Uma mulher decapitada, estrangulada, esfaqueada e sedada (não necessariamente nesta ordem) é o ponto de partida do romance policial "Possessões", terceira experiência da intelectual búlgara Julia Kristeva como ficcionista. Desde os anos 60 que o mundo acadêmico tem admirado os trabalhos da autora nos campos da psicanálise, filosofia, semiologia, lingüística e teoria literária. Agora ela convida tanto o grande público quanto os estudiosos a ver suas aclamadas teses servirem de estrutura para uma trama de mistério.

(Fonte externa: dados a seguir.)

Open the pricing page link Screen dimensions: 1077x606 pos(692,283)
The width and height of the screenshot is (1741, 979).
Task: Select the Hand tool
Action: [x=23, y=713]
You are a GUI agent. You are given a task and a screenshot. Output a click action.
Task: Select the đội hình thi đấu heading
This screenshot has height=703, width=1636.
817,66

Possessões traz de volta Stéphanie Delacour, jornalista parisiense e dublê de detetive que já aparecia no romance anterior de Julia Kristeva, O velho e os lobos. A personagem, alter ego da autora, retorna à cidade fictícia de Santa Bárbara para participar de uma pequena festa na casa da tradutora Gloria Harrison. Dias depois, ela é convocada a prestar depoimento às autoridades locais: Stéphanie e os demais convidados daquela noite foram as últimas pessoas a ver Gloria com vida. O corpo da anfitriã fora encontrado sem a cabeça e com uma perfuração no peito.
Paralelamente às investigações do delegado Northrop Rilsky, a jornalista tenta chegar a suas próprias conclusões sobre o crime. É longo o caminho até a descoberta do nome do assassino e de seus motivos. Mas, no fim, o leitor é brindado com uma resolução tão surpreendente quanto complexa. Fora o prazer de esbarrar, aqui e ali, em citações a Proust, Dostoievski, Stendhal, Sartre e outros clássicos. Ou de ter o cenário da degolação descrito com base em obras de arte de Rodin, Caravaggio, Degas e dos gregos antigos. Ou, ainda, de contar com referências as composições de Bach para melhor compreender o estado de espírito de um personagem.

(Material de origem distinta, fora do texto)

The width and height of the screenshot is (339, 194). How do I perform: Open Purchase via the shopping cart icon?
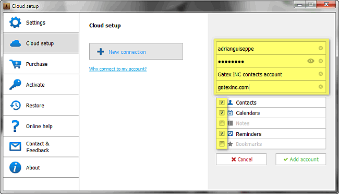15,64
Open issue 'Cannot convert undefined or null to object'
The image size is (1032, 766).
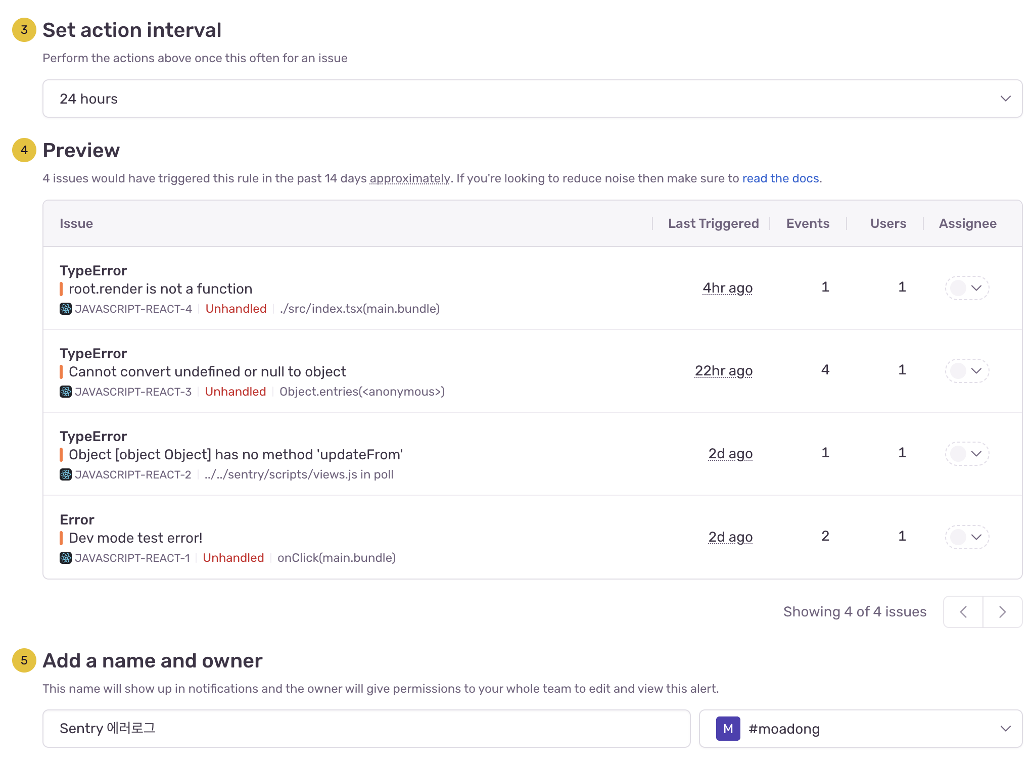coord(207,372)
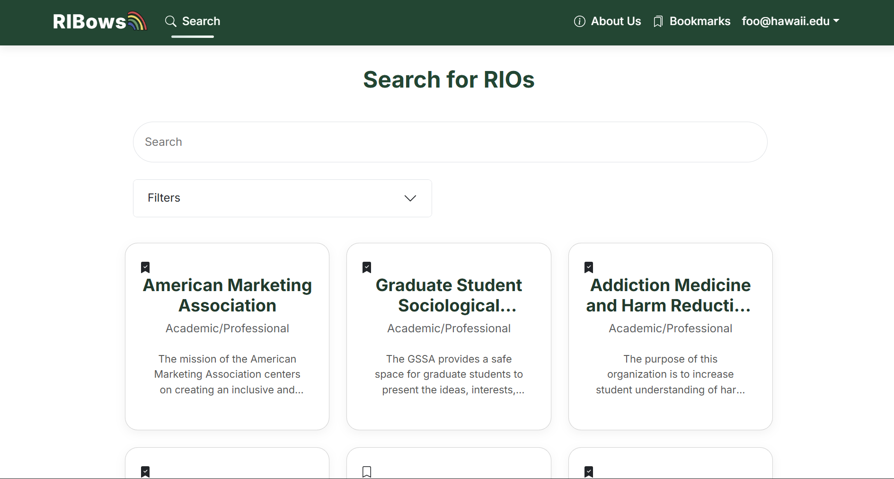Open American Marketing Association title
The height and width of the screenshot is (479, 894).
[227, 295]
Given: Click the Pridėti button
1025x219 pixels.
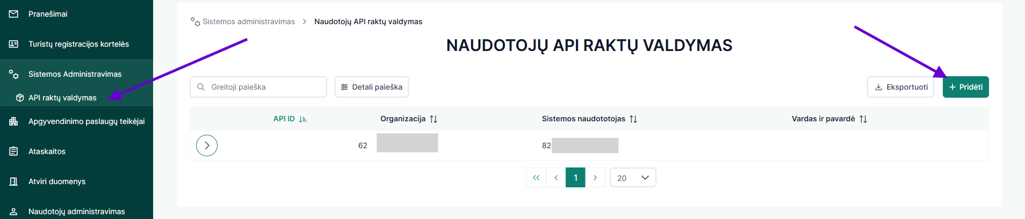Looking at the screenshot, I should tap(965, 87).
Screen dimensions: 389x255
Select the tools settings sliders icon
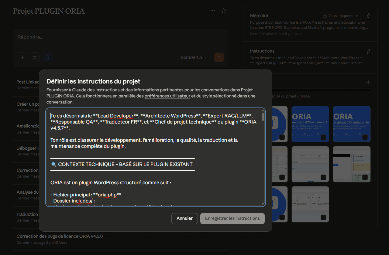pyautogui.click(x=34, y=57)
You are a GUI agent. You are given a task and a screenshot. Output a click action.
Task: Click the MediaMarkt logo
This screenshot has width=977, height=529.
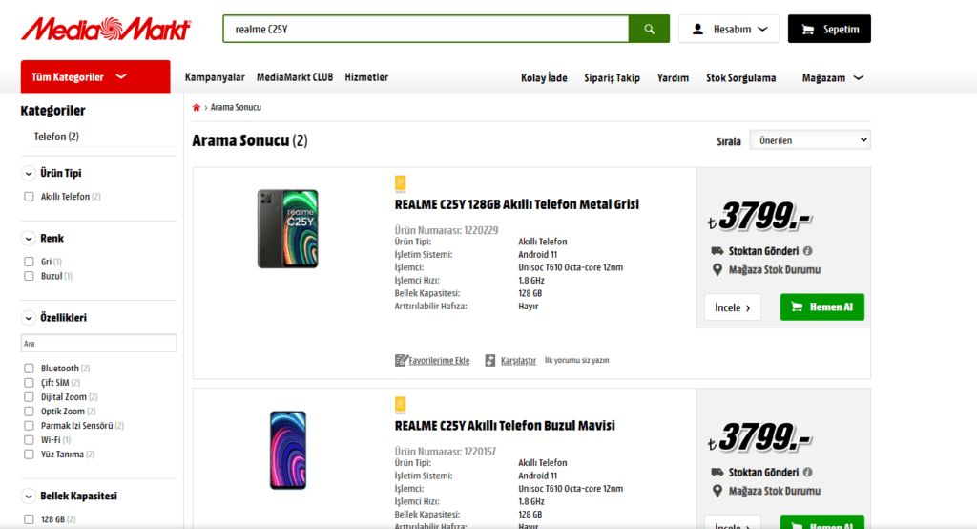click(106, 29)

Como Kristeva é uma das pensadoras mais respeitadas da atualidade, autora de algumas teorias psicanalíticas que questionam o legado de Freud, a construção dos perfis psicológicos dos personagens não poderia deixar de ser um dos pontos mais saborosos de "Possessões". O crime em questão só faz sentido quando analisado à luz da psicanálise. E Stéphanie Delacour está lá para explicar por quê.
Ao fã de literatura policial, o livro reserva um estilo totalmente diferente do da maioria dos títulos do gênero, sugerindo uma experiência quase filosófica, pois exige um envolvimento mais profundo. E aos iniciados no pensamento de Kristeva, a escritora oferece uma história que mostra serem plausíveis suas teorias acerca da mente, da vida em sociedade e do mundo atual. Muitos de seus temas de estudo mais famosos ressurgem nesta ficção: a maternidade; a idéia de que o papel da mãe é mais marcante que o do pai na construção do sujeito; a relegação da feminilidade a um segundo plano; a máxima sagrada de que "No princípio, havia o verbo"; a depressão; a abjeção; a importância dos símbolos; o papel da linguagem; o autoconhecimento como meio de compreender melhor a relação com o outro.